In the production of electrical and electronic components in which materials are joined, it is imperative to achieve a good quality joint in order to increase the reliability of such components. High energy welding techniques, such as laser or electron beam welding, are capable of generating extremely localized high energy beams resulting in unique advantages when welding small workpieces or components. The integrity of such welding techniques is determined by analyzing the resulting welds. Such analysis may vary from a mere visual inspection of the welded joint on the workpiece to a detailed post-welding X-ray, ultrasonic, or infrared examination of the welded workpiece or component. Often, destructive methods are used to evaluate the joining technique by testing samples, rather than all, of the components produced.

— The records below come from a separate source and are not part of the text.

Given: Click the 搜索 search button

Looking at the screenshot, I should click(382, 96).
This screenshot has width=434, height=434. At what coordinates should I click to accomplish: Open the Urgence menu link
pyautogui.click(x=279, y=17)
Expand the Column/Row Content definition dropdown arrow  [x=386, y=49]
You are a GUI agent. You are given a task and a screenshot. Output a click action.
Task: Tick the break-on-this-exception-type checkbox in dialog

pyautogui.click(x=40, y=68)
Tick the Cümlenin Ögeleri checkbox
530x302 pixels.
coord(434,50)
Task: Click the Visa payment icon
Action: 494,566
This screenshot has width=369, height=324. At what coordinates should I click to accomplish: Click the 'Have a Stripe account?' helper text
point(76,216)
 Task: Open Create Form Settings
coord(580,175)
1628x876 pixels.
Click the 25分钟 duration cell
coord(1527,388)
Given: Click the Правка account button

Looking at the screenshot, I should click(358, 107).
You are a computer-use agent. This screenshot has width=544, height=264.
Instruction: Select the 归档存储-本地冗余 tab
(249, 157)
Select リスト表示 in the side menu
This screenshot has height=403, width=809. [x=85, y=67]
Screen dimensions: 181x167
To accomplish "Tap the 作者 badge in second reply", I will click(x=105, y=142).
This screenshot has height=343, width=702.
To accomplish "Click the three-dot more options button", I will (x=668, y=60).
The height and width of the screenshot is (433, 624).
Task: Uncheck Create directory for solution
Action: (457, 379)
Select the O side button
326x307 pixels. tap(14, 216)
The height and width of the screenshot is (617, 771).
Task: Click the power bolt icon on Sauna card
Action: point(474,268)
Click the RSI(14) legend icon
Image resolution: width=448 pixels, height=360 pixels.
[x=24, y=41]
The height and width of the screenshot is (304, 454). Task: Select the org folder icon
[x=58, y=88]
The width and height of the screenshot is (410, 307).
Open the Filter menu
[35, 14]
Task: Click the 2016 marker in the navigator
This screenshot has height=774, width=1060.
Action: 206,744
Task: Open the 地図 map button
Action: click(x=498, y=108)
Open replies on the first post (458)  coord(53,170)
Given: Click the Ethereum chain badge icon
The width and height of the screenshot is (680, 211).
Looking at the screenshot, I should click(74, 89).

In order to achieve a more reliable evaluation technique, several known nondestructive testing methods were developed to analyze the integrity of high energy welding techniques. One of such known methods described in U.S. Pat. No. 4,007,631 uses Stress Wave Emission (SWE) techniques also referred to as Acoustic Emission (AE) techniques, to monitor the quality of a laser weld. In accordance with this known method, which has proven to be effective and accurate, a piezoelectric transducer is attached to one of the parts to be welded or is mounted on a fixture which is in contact with at least one of the parts. The transducer converts the acoustic emission (AE) signals generated within the parts being welded during the welding operation into an electrical signal for further processing. When welds are to be made on a large number of parts located on a single fixture, multiple transducers are required since reflections and attenuations of the AE signals prevent the use of a single transducer. Furthermore, if the high energy welding technique is performed on relatively small pieceparts or components, it becomes difficult to physically attach the transducer to such a small part for AE signal detection.
Therefore, there exists a need for a noncontact, nondestructive method for monitoring the quality of welds during the welding process.